İstanbul Sokaklarında Sanat Rüzgarı: Mitra Ahour’un Dans Yolculuğu
İran'dan İstanbul'a göç eden sanatçı Mitra Ahour, sokak dansçı olarak geçimini sağlıyor. 'Sanat Sokağa Taşacak' projesi kapsamında şehirdeki estetiğe katkıda bulunarak İstanbulluları dansa davet eden Ahour, sanatını daha özgürce icra etmenin mutluluğunu yaşıyor.
İran'daki tiyatro sahnelerinde adından söz ettiren sanatçı Mitra Ahour, 3 yıl önce taşındığı İstanbul'da sokak dansçısı olarak geçimini sağlıyor.
AA muhabirinin hazırladığı, "Dünyanın Sesleri İstanbul Sokaklarında Yankılanıyor" başlıklı dosya haberin beşinci bölümü, 47 yaşındaki Mitra Ahour'un Tahran'dan İstanbul'a uzanan sanat yolculuğunu konu alıyor.
Geçimini sağladığı sahne sanatlarını Türkiye'de daha etkin şekilde yapma düşüncesiyle, bir anlık kararla eşi ve çocuğuyla İstanbul'a gelen Ahour, Bostancı Sahili'ni adeta yaşayan sahneye çeviriyor.
İstanbul Büyükşehir Belediyesine (İBB) bağlı Kültür Daire Başkanlığının geliştirdiği "Sanat Sokağa Taşacak" projesi kapsamında sanatını icra eden sanatçı, müziğiyle kentin estetiğine iz bırakarak, kendisine eşlik eden İstanbulluların da stres atmasıne vesile oluyor.
"Bir şey beni İstanbul'a çekti"
Hazırladığı "Gelin Dans Edelim!" yazılı pankartı ile belirlediği park ve sahil şeritlerinde İstanbulluları dansa davet eden Ahour, hem sanatını icra ediyor hem de kazandığı para ile ev ekonomisine katkı sağlıyor.
Mitra Ahour, AA muhabirine, dünyanın her yerinde sanatçıların bir mesaj taşıdığını, kendi mesajının ise "Gelin mutlu olalım, hayatı dolu dolu yaşayalım." olduğunu söyledi.
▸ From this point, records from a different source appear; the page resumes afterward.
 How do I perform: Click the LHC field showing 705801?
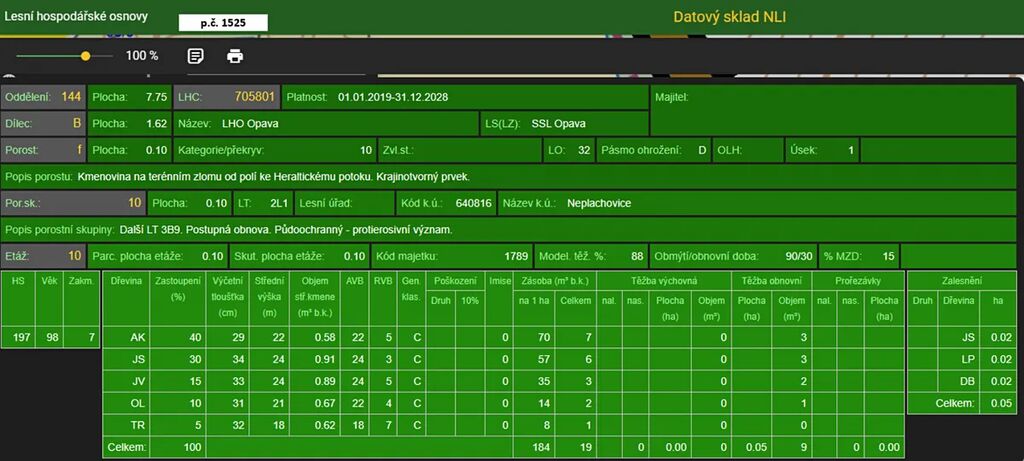coord(226,97)
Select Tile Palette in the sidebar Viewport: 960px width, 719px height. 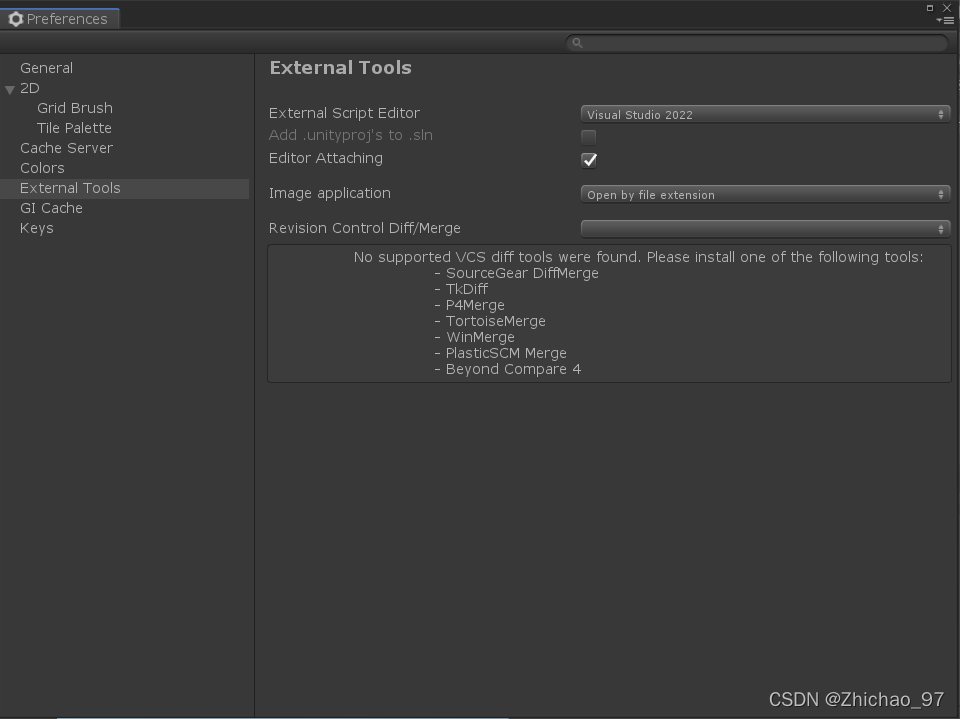click(73, 127)
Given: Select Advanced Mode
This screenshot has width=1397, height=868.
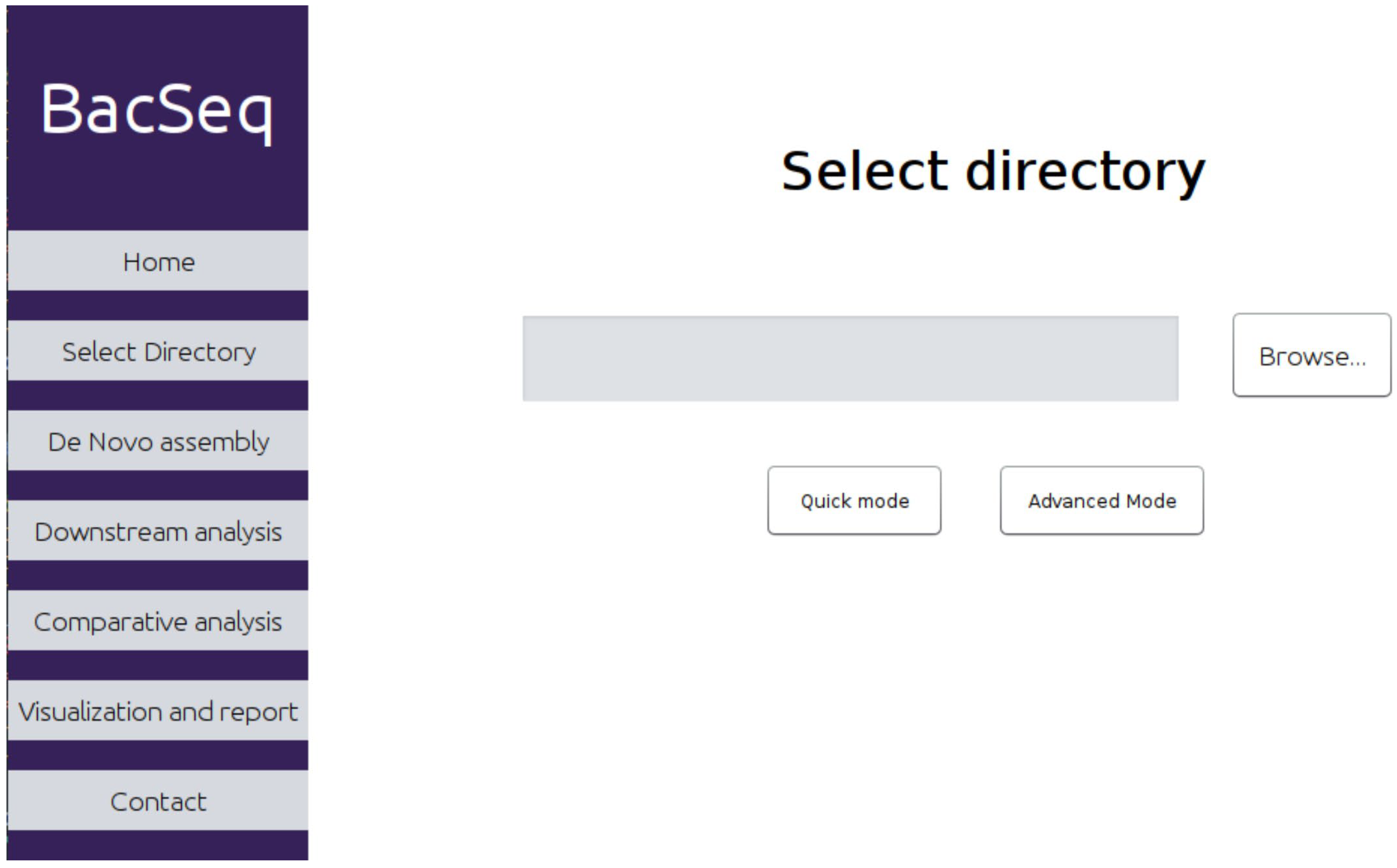Looking at the screenshot, I should click(x=1101, y=500).
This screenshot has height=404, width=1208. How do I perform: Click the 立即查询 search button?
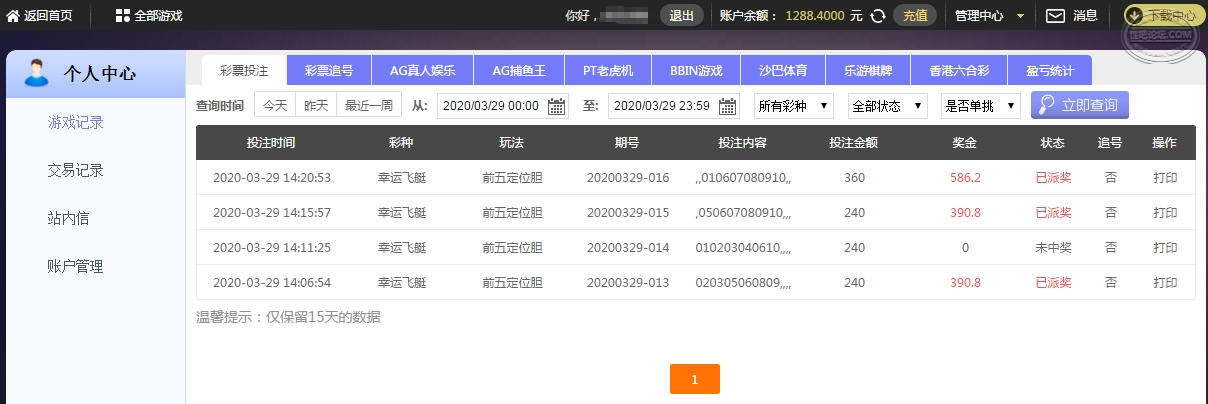tap(1080, 105)

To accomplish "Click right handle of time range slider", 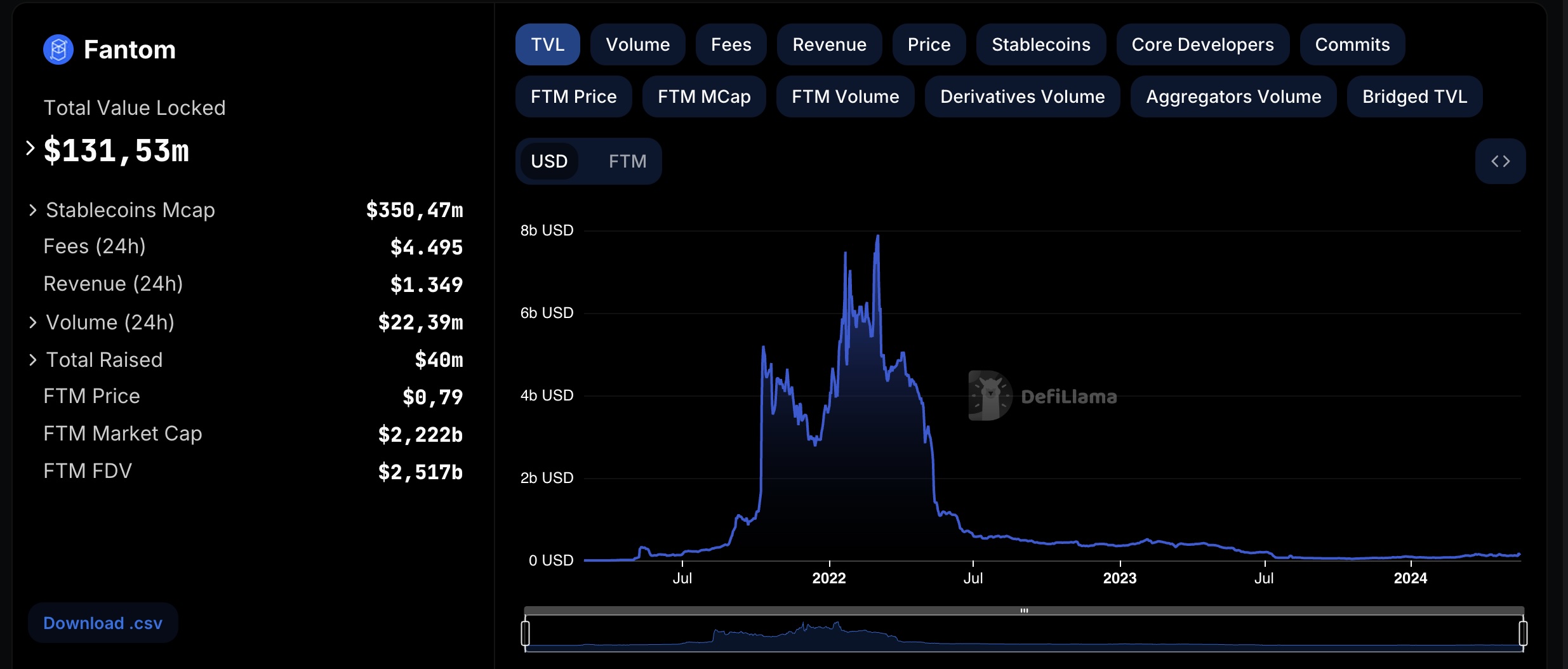I will coord(1522,633).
Bir anlık kararla ailesiyle birlikte taşındığı İstanbul'da sanatını daha etkin sürdürdüğünü belirten Ahour, şunları kaydetti:
"Bir şey beni İstanbul'a çekti, neyin çektiğini bilmiyorum ama buraya aitmişim gibi bir his vardı. Eşime 'İstanbul'a taşınalım' dediğimde eşim yüzüme baktı ve 'hadi gidelim.' dedi. Böylece geldik. Türkiye'ye ayağımı bastığım an artık sanatımı 'burada daha güçlü sergileyebilirim, kendimi daha da güçlendiririm, benim için daha iyi olur' diye düşündüm. Benim sanat hayatım burada daha rahat, daha özgürce olur düşüncesi vardı. Aslında o düşünceyle yola çıktım."
"Oyunun içerisinde dans da olunca çok daha güzel oluyor"
Ahour, sanatıyla aile ekonomisine katkı sunduğunu dile getirerek, tiyatro sahnelerinde sergilediği birkaç oyun ile birlikte İstanbul sokaklarında dans ettiğini anlattı.
İBB'den aldığı izin ile sokaklara çıktığını ve özgürce sanatını icra ettiğini vurgulayan Ahour, "İlk başta izin almam gerektiğini bilmiyordum, Taksim'e gittim, herkes saz falan çalıyor, 'çok güzel' dedim ve İBB'ye gittim. Bana çok yardımcı oldular, 2 hafta sonra sokakta sanatımı icra edebileceğimi bana söylediler." diye konuştu.
Ahour, sokaklarda kısa kısa tiyatro oyunu sergilediğine işaret ederek, "İnsanlara enerji veriyorsunuz ve onlardan enerji alıyorsunuz, çok güzel bir şey. Herkes yavaş yavaş etrafımda toplanıyor. Oyunun içerisinde dans da olunca çok daha güzel oluyor. İnsanlar 'A ne güzel' diye tepki veriyor. Onları da davet ediyorum. 'Hadi gelin birlikte dans edelim, spor yapalım.' diyorum. Mutlu olmak bizim hakkımız, insanların hakkı." değerlendirmesinde bulundu.